Llevar al cine la vivencia de las artes escénicas es un ejercicio complejo. No imposible. En Pina, el último trabajo del cineasta Wim Wenders, no solo se logra, sino que además se contagia al cuerpo del espectador todo el ritmo, cadencia y fluidez de la danza.
Sentado frente a la gran pantalla el público se va haciendo cómplice de las voces de los bailarines que compartieron escena con la artista alemana Pina Bausch. Algunos son compañeros de ruta de toda la vida, otros, colegas que se han sumado en su última etapa. Incluso una hija de miembros de la compañía forma parte del elenco que le rinde homenaje.

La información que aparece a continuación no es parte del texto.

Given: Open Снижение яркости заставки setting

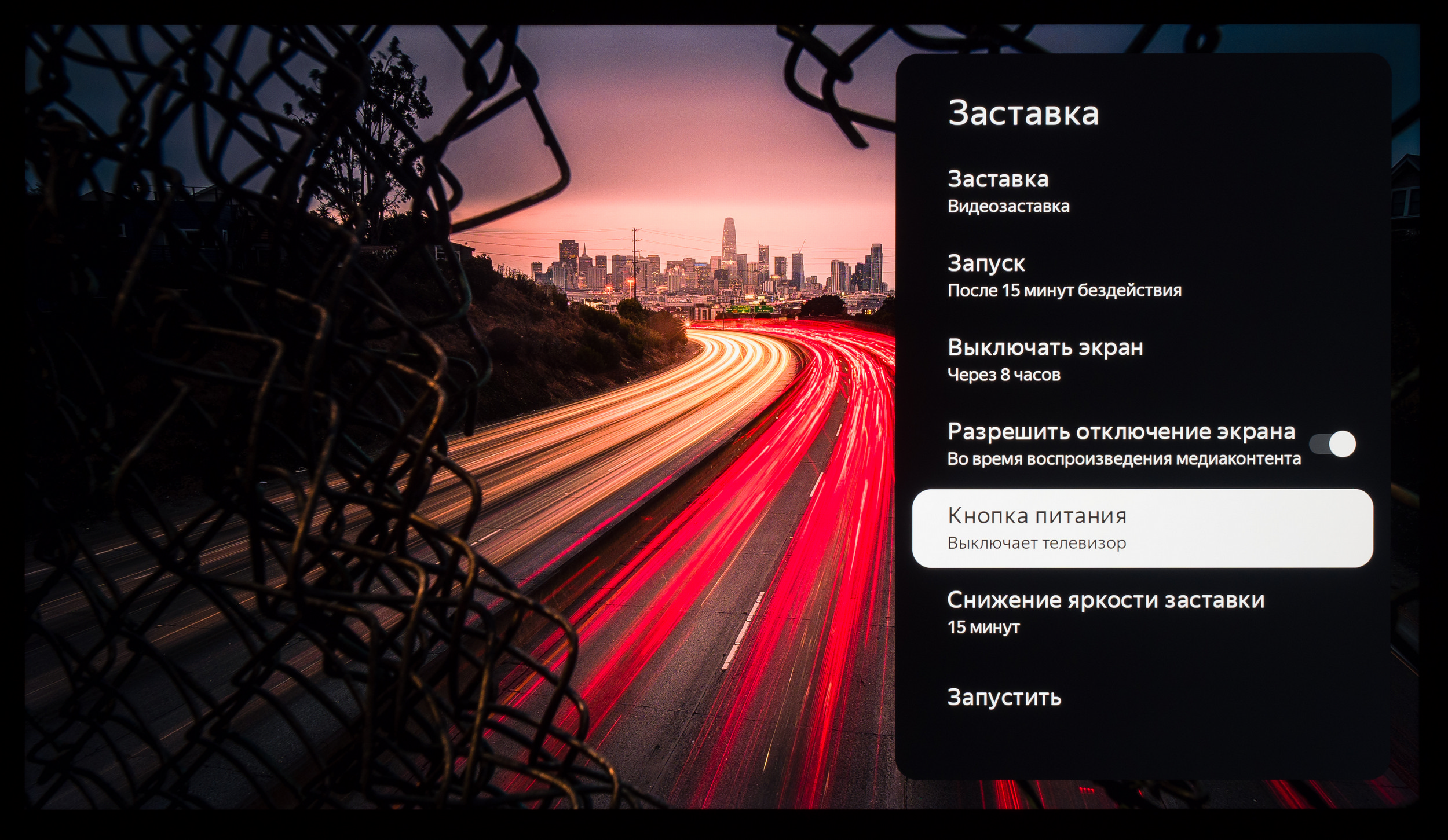Looking at the screenshot, I should [x=1105, y=600].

Describir la experiencia cinematográfica del film también es complejo. La armonía es perfecta. Los espacios elegidos ideales. Las formas fluyen entrelazadas con la música y el color. Nada desentona. El dolor, el desgarro, la alegría, la admiración son emociones que se perciben desde la butaca.
Durante la proyección se van conociendo detalles de la intimidad de la compañía, y pese a que las palabras comunican las emociones, las manos, las piernas, el torso, el rostro, dicen mucho más. La inspiración es el aura de este trabajo donde tan magistral resultado solo puede alcanzarse por el influjo del espíritu de Pina, que sin duda ha de haber rodeado todo lo vinculado a este trabajo. La artista vive en cada uno de esos bailarines, y eso también se puede sentir desde la butaca.